I’ve an Unmatched Rev B board running ubuntu off SSD.

Issue:

Last Friday the Unmatched Rev B board started up and everything was great. Today, I started the machine and found that it was mounting microSD instead of SSD as the root partition. I connected to the machine using the console cable to diagnose the problem.

The SSD drive is correctly recognized by the system, data on the SSD’s partitions is accessible and mountable. The kernel installed on the SSD drive is correctly boot loaded over UEFI, but the root path ‘/’ is pointing to the microSD and not the SSD drive partition.

I’ve no explanation for what’s going on other than I errored in using the “cloud” distribution offered by Ubuntu. Maybe Ubuntu updated something and broke my environment?

In any event, does anyone have advice on how to move forward in fixing this one? Thanks in advance!

I’m not very familiar with the Ubuntu support, but you could try creating another microsd card that has the boot partition but not the root partition. Then booting would have to use the SSD root partition if it works at all. This might be some kind of race condition where it sometimes accidentally sees the microsd root partition before it sees the SSD root partition, and taking the microsd root partition away would prevent this from happening.

Probably something with EFI boot.
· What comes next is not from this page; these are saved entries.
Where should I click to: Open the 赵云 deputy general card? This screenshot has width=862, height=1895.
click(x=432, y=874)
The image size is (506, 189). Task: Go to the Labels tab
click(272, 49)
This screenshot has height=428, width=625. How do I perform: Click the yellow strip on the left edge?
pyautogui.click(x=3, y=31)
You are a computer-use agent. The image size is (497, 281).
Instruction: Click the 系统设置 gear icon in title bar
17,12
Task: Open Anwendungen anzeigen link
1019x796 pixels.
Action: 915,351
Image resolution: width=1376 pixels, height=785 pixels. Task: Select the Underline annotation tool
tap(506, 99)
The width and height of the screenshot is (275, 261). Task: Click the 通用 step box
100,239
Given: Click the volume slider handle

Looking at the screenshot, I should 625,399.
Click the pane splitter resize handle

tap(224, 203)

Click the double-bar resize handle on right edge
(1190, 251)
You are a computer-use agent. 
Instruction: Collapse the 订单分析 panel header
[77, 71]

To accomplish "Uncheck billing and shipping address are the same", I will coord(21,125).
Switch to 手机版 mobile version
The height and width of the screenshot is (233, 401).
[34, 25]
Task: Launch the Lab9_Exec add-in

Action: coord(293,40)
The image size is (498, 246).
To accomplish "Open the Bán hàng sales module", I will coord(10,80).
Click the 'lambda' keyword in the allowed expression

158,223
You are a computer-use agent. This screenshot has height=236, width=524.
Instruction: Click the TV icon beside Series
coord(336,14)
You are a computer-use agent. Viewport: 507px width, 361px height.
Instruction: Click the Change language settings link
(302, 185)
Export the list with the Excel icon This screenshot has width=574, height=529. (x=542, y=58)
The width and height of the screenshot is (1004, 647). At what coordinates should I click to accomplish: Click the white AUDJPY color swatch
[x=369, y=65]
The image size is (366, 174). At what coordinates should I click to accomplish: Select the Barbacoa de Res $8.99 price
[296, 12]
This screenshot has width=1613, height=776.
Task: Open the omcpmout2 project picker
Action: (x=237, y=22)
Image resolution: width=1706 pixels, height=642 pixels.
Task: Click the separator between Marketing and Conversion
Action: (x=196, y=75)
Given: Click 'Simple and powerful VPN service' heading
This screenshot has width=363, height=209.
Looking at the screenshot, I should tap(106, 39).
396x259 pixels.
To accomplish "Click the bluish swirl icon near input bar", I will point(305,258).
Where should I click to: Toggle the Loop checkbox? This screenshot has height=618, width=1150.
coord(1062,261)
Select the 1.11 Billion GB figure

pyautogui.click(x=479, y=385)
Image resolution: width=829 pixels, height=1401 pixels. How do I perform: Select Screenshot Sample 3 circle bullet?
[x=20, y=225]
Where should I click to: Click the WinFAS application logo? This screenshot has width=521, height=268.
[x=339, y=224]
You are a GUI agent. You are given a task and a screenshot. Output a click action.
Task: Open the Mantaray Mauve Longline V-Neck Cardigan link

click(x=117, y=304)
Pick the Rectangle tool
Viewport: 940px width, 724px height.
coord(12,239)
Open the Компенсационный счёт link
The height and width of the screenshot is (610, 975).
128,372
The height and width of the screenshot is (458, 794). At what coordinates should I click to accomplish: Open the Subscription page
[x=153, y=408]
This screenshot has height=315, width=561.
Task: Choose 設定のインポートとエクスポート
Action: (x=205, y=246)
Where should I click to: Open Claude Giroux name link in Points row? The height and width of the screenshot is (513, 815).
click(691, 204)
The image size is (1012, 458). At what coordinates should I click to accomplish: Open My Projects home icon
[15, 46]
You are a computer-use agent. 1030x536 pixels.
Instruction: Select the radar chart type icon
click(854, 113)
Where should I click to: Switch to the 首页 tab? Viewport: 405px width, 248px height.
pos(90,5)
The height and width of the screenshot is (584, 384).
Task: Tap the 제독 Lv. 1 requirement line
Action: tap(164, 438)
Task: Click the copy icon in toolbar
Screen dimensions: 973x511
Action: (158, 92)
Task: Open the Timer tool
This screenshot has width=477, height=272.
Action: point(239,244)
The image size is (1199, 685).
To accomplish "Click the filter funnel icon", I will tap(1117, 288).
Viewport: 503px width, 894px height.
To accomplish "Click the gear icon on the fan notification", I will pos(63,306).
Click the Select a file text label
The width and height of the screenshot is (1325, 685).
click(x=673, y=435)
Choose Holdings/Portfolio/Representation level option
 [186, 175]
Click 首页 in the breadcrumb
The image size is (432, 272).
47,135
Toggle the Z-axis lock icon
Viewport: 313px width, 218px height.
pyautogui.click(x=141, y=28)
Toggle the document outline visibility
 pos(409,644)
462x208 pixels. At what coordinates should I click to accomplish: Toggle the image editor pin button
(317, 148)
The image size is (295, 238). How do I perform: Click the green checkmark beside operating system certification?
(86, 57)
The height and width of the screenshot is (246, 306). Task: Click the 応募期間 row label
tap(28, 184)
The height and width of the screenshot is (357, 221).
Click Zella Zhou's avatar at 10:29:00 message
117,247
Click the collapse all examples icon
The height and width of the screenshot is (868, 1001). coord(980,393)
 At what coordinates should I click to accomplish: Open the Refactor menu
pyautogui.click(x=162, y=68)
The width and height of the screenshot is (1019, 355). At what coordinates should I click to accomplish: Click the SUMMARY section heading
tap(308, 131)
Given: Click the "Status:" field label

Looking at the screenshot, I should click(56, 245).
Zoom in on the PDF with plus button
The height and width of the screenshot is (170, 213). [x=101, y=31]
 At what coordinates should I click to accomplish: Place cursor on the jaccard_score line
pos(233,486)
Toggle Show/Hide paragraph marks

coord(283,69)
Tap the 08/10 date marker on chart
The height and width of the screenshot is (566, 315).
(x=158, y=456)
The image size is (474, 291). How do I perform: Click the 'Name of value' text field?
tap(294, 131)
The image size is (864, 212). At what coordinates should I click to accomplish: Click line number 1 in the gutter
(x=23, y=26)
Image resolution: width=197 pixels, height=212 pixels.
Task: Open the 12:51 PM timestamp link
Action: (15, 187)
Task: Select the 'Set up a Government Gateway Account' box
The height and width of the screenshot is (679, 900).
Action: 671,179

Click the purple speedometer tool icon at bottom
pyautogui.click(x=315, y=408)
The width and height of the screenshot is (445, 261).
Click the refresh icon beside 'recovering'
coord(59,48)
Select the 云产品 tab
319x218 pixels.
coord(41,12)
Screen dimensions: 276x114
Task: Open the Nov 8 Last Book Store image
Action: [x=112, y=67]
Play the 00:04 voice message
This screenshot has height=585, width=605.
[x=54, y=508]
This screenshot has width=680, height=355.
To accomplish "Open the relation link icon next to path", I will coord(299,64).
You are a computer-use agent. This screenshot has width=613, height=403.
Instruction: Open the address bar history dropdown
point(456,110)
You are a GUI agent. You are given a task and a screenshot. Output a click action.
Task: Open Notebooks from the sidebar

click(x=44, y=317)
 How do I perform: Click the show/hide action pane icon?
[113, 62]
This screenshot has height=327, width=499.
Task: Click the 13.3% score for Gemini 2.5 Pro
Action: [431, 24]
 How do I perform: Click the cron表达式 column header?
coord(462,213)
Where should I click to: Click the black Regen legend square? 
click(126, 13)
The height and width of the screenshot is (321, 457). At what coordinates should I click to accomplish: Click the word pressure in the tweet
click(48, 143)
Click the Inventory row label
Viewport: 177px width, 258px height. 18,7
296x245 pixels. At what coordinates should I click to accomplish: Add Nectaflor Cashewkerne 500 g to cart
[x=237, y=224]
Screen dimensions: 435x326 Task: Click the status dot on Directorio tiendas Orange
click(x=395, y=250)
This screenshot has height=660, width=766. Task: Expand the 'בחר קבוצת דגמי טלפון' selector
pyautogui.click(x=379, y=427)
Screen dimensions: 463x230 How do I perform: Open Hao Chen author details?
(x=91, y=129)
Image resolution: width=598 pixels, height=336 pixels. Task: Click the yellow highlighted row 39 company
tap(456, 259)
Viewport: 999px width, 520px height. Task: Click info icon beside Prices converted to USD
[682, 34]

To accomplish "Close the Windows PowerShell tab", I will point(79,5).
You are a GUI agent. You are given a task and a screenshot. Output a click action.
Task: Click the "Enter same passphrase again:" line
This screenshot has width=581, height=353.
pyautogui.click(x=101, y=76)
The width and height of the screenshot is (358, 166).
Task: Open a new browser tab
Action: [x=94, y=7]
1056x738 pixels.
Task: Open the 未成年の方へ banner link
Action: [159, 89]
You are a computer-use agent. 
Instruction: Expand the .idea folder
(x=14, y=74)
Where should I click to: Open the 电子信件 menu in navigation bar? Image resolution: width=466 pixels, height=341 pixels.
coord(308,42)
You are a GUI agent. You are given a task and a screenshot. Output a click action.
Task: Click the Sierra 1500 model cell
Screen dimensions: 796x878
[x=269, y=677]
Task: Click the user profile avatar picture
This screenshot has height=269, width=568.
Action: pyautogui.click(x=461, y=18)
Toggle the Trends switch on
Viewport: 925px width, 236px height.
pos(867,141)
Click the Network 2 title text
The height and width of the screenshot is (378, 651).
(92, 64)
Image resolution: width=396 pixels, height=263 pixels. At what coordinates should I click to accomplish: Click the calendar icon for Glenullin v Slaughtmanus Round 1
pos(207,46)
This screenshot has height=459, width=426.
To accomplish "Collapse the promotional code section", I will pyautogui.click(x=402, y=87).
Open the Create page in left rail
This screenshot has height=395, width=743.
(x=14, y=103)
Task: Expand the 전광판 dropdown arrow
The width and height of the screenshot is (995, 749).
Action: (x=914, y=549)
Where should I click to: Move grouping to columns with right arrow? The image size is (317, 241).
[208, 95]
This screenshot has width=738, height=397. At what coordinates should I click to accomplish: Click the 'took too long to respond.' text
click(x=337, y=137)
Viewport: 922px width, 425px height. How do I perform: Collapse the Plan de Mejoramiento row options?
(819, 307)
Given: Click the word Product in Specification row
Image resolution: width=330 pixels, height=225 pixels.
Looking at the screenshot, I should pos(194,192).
You can switch back to extlinux boot which explicitly defines the root. Here’s how.

  1. sudo apt-get install u-boot-menu

  2. sudo apt-get purge flash-kernel grub-common

  3. Edit /etc/default/u-boot and change the line:

#U_BOOT_ROOT=“”

to:

U_BOOT_ROOT=“root=/dev/nvme0n1p1”

  1. sudo u-boot-update

  2. reboot with sudo shutdown -r

Thanks for the response! Turns out flash-kernel and grub-common are not installed by default. Looks like ubuntu decided to nuke the contents of /etc/default/u-boot and set them back to what can best be described as a “factory default”.

After updating /etc/default/u-boot config, sudo u-boot-update yields this on the terminal…

ubuntu@ubuntu:~$ sudo u-boot-update
P: Checking for EXTLINUX directory... found.
P: Writing config for vmlinuz-5.15.0-1018-generic...
P: Updating /boot/extlinux/extlinux.conf...

The kernel that mounts microSD isn’t informing u-boot-update which kernel to point to, because nvme isn’t mounted by default. So it looks like u-boot-update is pointing to the wrong kernel version…the kernel installed on microSD.

ubuntu@ubuntu:~$ uname -a
Linux ubuntu 5.19.0-1021-generic #23~22.04.1-Ubuntu SMP Thu Jun 22 12:49:35 UTC 2023 riscv64 riscv64 riscv64 GNU/Linux

The nvme drive has the following kernels in /boot

vmlinuz-5.19.0-1021-generic
vmlinuz-6.5.0-25-generic

The microSD has the following kernel in /boot

vmlinuz-5.15.0-1018-generic

Tried doing a u-boot-update after chroot into nvme got this error.

ubuntu@ubuntu:~$ sudo chroot /mnt/nvme

root@ubuntu:/# sudo u-boot-update
sudo: unable to resolve host ubuntu: Temporary failure in name resolution
sudo: unable to allocate pty: No such device

Which distribution are you running and are there good step-by-step instructions out there I could follow? This experience has provided enough incentive to start investigating other options. Thanks in advance!